Academic held in Iran pushed to brink of suicide

Australian British academic Kylie Moore-Gilbert, who was freed from an Iranian prison late last year, has spoken out about her ordeal for the first time.

She has revealed she contemplated suicide during her two-year detention on espionage charges.

"There were a few times in that early period that I felt broken. I felt if I have to endure another day of this, you know, if I could I'd just kill myself. But of course I'd never tried and I'd never, I never took that step."

In an interview with Sky News Australia, the University of Melbourne academic explained what it was like to spend seven months in solitary confinement with only a telephone to communicate with prison guards.

"The extreme solitary confinement room, is designed to break you. It's psychological torture. You go completely insane. It is so damaging. I would say I felt physical pain from the psychological trauma I had in that room.
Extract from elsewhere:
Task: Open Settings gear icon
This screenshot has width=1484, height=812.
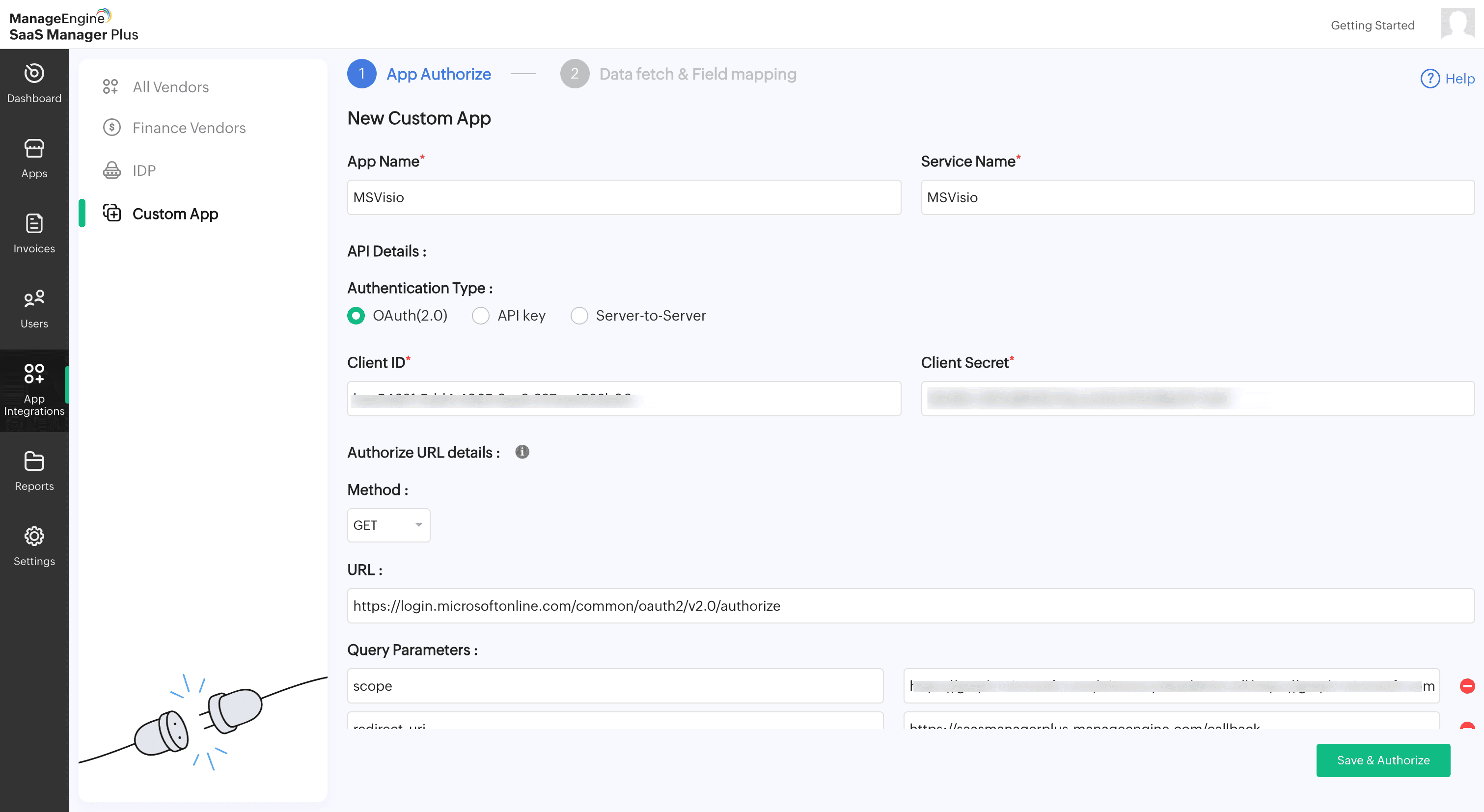Action: tap(34, 536)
It's a two by two meter box."

Moore-Gilbert was detained in Iran in 2018 and sentenced to 10 years in prison.

She fought the sentence through a series of hunger strikes and in her most daring opposition the academic says she once attempted to escape.

She was eventually released in a prisoner swap for three Iranians who had been detained abroad.

The Middle East politics specialist denied any wrongdoing, rejecting Iran's allegations that she was working as a spy for Israel.

Now in Australia, she says she is focused on her recovery.